En revanche, Brentano ne suit pas Comte dans son rejet de la psychologie
basée sur l’introspection. Dans le Cours de philosophie positive, Comte
récuse la notion d’expérience interne comme impossible 21. En effet, dans le
cas de l’observation de l’esprit par lui-même, une condition essentielle de
l’observation n’est pas réalisée, qui est la séparation de l’objet et du sujet de
l’observation. Selon Brentano, cette critique ne porte pas, car elle néglige
complètement la distinction entre la perception interne (die Wahrnehmung)

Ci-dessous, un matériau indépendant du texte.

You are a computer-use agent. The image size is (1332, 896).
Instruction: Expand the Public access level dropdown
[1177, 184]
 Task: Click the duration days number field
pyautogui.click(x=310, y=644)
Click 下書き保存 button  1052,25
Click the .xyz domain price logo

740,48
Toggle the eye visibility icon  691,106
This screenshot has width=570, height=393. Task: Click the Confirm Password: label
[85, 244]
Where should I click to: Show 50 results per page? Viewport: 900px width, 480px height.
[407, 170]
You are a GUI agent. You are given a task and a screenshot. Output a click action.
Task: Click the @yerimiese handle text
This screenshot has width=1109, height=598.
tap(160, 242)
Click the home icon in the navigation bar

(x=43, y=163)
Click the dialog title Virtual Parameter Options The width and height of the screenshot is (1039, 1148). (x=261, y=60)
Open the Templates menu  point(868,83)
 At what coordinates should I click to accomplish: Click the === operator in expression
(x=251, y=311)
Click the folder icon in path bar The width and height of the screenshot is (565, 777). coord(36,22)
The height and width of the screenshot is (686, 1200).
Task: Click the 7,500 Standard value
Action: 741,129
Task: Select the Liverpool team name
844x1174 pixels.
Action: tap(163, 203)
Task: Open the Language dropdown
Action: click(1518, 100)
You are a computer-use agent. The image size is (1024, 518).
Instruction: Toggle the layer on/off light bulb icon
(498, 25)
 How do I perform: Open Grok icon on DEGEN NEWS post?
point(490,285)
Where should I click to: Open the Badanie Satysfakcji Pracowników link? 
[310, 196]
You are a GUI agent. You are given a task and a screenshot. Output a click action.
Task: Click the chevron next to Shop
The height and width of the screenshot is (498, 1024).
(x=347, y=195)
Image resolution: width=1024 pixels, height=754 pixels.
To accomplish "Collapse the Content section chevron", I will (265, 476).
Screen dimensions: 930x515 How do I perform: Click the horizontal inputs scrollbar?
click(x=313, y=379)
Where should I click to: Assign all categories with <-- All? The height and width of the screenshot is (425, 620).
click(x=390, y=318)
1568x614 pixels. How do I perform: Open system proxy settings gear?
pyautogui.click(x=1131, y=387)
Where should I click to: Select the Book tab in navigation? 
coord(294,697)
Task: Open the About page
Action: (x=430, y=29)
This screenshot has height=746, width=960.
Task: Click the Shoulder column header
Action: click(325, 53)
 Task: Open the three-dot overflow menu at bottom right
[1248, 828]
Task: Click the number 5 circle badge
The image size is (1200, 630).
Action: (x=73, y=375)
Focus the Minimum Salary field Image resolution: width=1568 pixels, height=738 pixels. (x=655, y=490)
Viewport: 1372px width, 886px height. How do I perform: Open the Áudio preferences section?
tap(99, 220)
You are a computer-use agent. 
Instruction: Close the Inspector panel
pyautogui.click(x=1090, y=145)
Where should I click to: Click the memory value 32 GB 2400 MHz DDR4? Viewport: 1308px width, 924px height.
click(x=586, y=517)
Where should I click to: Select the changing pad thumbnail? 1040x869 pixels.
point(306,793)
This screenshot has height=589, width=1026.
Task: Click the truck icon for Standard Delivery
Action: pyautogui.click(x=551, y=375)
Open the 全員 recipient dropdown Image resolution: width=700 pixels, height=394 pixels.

et l’observation interne (die Beobachtung), distinction fondée sur la double
visée de la conscience. Conformément au principe de l’intentionnalité, toute
conscience est conscience de quelque chose, c’est-à-dire est primairement
dirigée sur un objet. Autrement dit, l’acte en soi ne saurait être saisi
indépendamment de l’objet sur lequel il est dirigé. Cette caractéristique des
actes psychiques implique que ceux-ci ne sont pas observables au sens des
objets physiques, comme le souligne à juste titre Comte. Mais elle n’empêche
pas que ces mêmes actes nous soient accessibles dans la perception interne
comme conscience (objet) secondaire 22. Pour Brentano, cette perception
interne, dotée à ses yeux d’une évidence immédiate et infaillible, doit
constituer la base première et la méthode fondamentale en psychologie.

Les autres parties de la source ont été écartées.